Aus bibelwissenschaftlicher Perspektive ist besonders wichtig, dass keine vorgefassten, faktisch vom jeweiligen Zeitgeist geprägten Zugangs- und Erklärungsmodelle das Bibelwort eingrenzen und einem vereinheitlichenden Deutungshorizont einzwängen sollen (vgl. v.a. These 4). Das ist sowohl gegenüber fundamentalistischen Engführungen, sofern sie mit nicht-biblischen Abstraktbegriffen wie «Irrtumslosigkeit» arbeiten oder bestimmte a-historische Textdeutungen verabsolutieren, festzuhalten, als auch gegenüber kritischen Engführungen, die das Bibelwort mit a-theistischen Voraussetzungen untersuchen und säkulare ethische Normen über dieses stellen.
Prof. Dr. Markus Zehnder, Kristiansand, Norwegen, und Basel

Dankbar lese ich dieses Glaubensbekenntnis. Die 15 Thesen wollen sammeln und zugleich notwendige (schützende) Abgrenzungen vollziehen. Dabei werden Erkenntnisse festgehalten, die auf das Zeugnis früherer Hirten und Lehrer (beispielhaft: Niklaus von Flüe) aufbauen und gemeinsam mit diesen aus der Schrift schöpfen und gegenüber der Schrift verantwortet werden müssen. Dies ist nicht nur eine allgemeine Voraussetzung für die Arbeitsweise, sondern fliesst wegweisend für jedes theologische Arbeiten und kirchliche Reden auch in die Thesen (2, 4, 15) mit ein. Auffallend sind scheinbar altertümliche Begriffe wie zum Beispiel „Ehre“, „Schönheit“, „Gehorsam“, die quicklebendig das Nachdenken provozieren. Dies scheint mir die Frucht aus der jahrelangen Predigtarbeit des Verfassers zu sein – wer eine Weile unter seiner Kanzel sass, dem sind diese Dinge ja nicht unvertraut. Nur aus der exegetischen Arbeit scheinen sich mir Gedankenketten zu erschließen wie z.B. Liebe – Erkennen, Gehorsam – Berufung, Weisheit – Schönheit – Ordnung, Leiden – Trost – Erlösung – Würde. Manche Stichworte und Sätze empfinde ich geradezu als befreiend. Gleich die These 1 zimmert den heilsgeschichtlichen Rahmen in der bleibenden demütigen Verbindung des erwählten Gottesvolks und den Völkern. Oder die Thesen, in denen die Einzigartigkeit und Autonomie des Evangeliums bezeugt wird: Ja, es kann auch „Drohbotschaft“ sein (10); es ist lebendig und kräftig und darf nicht eingesperrt werden in den Käfig eines bestimmten religiösen Bewusstseins (These 3 – wider die Schleiermacher-Renaissance). Bei der These 6 frage ich mich, ob hier nicht noch enger formuliert werden muss. Wenn „Visionen von ganz neuen Lebensformen und Kirchen-, Gesellschafts- und Familienmodellen“ verworfen werden, könnte der Einspruch erhoben werden, ob einerseits denn „die alten“ zwingend evangeliumsgemäss sind, und ob andrerseits die Schriftlehrer nicht auch heute noch Altes und Neues aus dem Schatz des Evangeliums beisteuern könnten.* Gemeint sind sicher Lebensordnungen, die sich der streitbaren Rückbindung an das Evangelium tendenziell entziehen.

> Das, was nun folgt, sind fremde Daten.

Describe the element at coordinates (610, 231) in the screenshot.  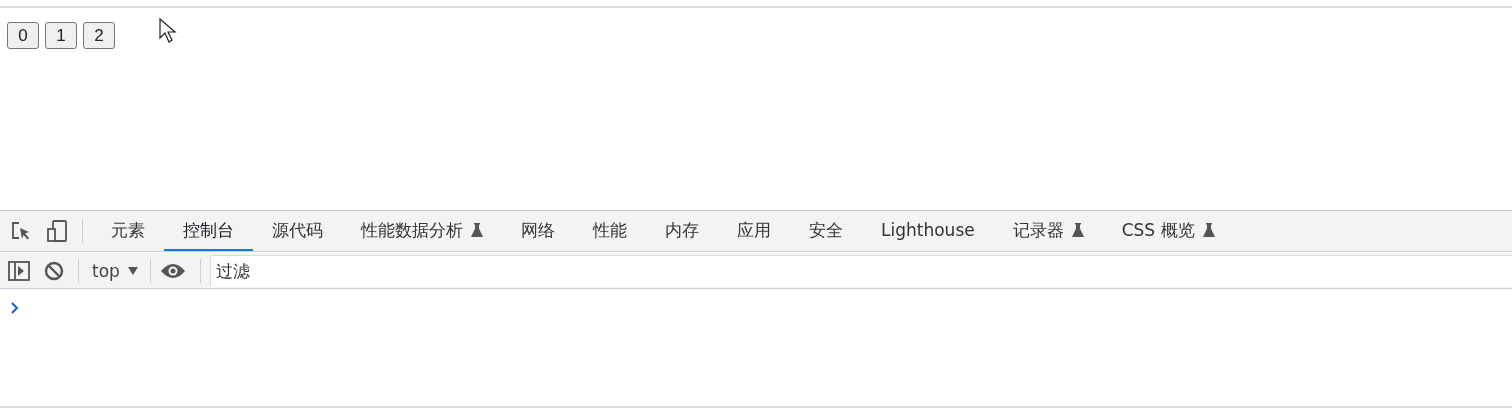
I see `devtools-tab: 性能` at that location.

Ich hoffe, dass dieses Bekenntnis viel Raum gewinnt und Gott Gnade gibt, dass es tatsächlich der Sammlung und Klärung unter uns dient – zu seiner Ehre.
Pfr. Dr. Friedemann Krumbiegel, Krostiz DE

* Diese Kritik wurde unterdessen aufgenommen und die entsprechende Formulierung geändert.